Location data for words and elements
= = = = =

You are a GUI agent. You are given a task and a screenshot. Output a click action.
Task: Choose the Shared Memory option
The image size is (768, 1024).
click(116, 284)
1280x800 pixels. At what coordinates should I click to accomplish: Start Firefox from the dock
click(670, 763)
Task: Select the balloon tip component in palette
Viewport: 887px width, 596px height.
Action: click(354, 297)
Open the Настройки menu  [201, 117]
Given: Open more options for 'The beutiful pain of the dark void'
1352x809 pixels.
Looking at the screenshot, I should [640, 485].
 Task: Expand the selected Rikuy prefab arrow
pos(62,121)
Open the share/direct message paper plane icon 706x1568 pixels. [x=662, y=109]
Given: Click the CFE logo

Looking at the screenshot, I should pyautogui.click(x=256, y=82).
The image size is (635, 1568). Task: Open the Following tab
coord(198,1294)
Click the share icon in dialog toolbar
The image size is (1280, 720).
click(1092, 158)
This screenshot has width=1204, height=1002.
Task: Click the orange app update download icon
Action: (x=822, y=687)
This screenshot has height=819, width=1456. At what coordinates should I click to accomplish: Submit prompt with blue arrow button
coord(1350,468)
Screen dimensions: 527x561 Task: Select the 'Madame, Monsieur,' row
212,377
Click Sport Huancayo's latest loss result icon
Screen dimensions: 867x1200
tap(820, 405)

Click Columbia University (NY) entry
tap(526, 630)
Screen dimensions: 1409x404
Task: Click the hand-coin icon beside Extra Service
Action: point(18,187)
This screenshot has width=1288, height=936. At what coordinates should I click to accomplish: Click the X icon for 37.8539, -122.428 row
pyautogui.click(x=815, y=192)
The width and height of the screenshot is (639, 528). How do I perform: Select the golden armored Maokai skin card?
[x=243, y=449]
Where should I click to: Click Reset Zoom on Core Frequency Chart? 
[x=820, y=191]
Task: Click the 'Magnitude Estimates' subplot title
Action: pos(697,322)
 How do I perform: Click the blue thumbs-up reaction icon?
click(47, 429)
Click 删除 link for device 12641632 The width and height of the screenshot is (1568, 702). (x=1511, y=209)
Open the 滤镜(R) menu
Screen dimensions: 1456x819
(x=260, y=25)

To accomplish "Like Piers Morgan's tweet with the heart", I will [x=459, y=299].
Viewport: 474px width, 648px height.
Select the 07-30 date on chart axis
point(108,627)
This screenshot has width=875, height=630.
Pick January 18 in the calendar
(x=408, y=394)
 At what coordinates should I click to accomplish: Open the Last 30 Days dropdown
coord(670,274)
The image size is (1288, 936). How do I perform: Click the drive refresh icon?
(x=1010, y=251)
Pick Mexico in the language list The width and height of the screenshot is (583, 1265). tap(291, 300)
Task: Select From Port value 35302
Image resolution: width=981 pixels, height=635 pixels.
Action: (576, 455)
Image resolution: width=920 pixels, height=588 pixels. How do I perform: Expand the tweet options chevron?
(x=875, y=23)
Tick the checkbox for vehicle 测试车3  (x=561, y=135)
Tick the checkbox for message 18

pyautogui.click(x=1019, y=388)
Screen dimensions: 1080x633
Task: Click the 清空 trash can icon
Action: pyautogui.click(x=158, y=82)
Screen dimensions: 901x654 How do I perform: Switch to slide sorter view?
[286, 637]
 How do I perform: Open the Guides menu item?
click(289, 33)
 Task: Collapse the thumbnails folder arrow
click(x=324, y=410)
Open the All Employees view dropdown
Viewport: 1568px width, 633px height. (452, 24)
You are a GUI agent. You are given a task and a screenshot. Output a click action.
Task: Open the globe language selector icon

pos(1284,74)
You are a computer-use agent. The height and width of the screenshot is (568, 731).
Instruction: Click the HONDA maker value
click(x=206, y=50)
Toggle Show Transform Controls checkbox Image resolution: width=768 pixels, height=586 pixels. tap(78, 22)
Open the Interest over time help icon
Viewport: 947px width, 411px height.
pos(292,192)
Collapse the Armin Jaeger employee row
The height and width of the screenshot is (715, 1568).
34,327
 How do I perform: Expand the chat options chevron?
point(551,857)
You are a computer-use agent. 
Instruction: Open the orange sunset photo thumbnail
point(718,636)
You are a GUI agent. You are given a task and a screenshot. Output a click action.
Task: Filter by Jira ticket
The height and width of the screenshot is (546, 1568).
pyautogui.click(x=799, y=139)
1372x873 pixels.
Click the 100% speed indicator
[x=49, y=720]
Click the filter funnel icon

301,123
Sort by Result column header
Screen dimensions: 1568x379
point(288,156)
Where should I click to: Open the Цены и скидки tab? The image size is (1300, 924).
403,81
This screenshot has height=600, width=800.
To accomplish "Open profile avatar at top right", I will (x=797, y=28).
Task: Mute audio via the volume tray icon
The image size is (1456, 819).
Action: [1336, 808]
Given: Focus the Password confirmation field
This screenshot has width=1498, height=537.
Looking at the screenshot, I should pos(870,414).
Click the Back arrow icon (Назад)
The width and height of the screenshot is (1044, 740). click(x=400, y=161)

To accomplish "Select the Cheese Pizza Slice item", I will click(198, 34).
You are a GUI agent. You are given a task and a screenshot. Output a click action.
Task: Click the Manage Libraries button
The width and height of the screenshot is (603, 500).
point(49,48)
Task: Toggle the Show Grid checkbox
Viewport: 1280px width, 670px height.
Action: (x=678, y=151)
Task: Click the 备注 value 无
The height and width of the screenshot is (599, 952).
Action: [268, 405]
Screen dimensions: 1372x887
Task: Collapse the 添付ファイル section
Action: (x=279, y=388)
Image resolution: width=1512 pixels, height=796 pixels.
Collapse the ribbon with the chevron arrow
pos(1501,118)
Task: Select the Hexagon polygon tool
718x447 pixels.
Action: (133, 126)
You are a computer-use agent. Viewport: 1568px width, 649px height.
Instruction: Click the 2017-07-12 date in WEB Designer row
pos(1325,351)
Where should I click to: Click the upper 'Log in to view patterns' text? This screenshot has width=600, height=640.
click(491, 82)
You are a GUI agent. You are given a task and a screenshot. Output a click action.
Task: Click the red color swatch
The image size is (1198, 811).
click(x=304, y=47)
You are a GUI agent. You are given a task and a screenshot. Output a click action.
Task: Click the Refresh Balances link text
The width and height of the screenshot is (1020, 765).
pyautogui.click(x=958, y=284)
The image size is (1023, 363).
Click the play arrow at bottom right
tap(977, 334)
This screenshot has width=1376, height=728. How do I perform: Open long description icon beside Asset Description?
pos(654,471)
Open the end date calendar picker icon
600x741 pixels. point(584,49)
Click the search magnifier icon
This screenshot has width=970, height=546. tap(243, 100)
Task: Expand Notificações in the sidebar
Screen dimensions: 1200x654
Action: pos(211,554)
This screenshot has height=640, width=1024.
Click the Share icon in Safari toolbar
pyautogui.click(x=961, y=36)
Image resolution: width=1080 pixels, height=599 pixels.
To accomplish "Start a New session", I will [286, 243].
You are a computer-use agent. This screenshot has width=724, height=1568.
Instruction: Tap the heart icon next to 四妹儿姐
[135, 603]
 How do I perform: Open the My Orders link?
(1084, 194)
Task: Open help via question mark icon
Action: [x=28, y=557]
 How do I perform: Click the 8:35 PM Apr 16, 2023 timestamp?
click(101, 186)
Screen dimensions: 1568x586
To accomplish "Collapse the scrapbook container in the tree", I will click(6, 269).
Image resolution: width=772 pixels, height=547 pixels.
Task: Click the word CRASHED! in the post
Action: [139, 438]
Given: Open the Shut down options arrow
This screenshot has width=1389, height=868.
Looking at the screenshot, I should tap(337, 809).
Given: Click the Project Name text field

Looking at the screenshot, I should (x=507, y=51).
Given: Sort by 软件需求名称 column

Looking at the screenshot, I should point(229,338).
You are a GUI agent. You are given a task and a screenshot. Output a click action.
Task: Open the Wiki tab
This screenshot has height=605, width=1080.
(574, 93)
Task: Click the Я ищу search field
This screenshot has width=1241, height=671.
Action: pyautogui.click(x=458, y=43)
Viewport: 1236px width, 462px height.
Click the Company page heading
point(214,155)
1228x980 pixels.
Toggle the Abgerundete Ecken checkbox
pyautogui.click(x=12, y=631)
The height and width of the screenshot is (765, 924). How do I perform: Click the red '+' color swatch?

= = = = =

▶ _SET EXERCISE_:
Copy the lines of the material from the one containing "Task: Expand the selected Rikuy prefab arrow" through the one containing "coord(198,1294)", inclusive, with no changes.

▶ _WORKED SOLUTION_:
 Task: Expand the selected Rikuy prefab arrow
pos(62,121)
Open the share/direct message paper plane icon 706x1568 pixels. [x=662, y=109]
Given: Click the CFE logo

Looking at the screenshot, I should pyautogui.click(x=256, y=82).
The image size is (635, 1568). Task: Open the Following tab
coord(198,1294)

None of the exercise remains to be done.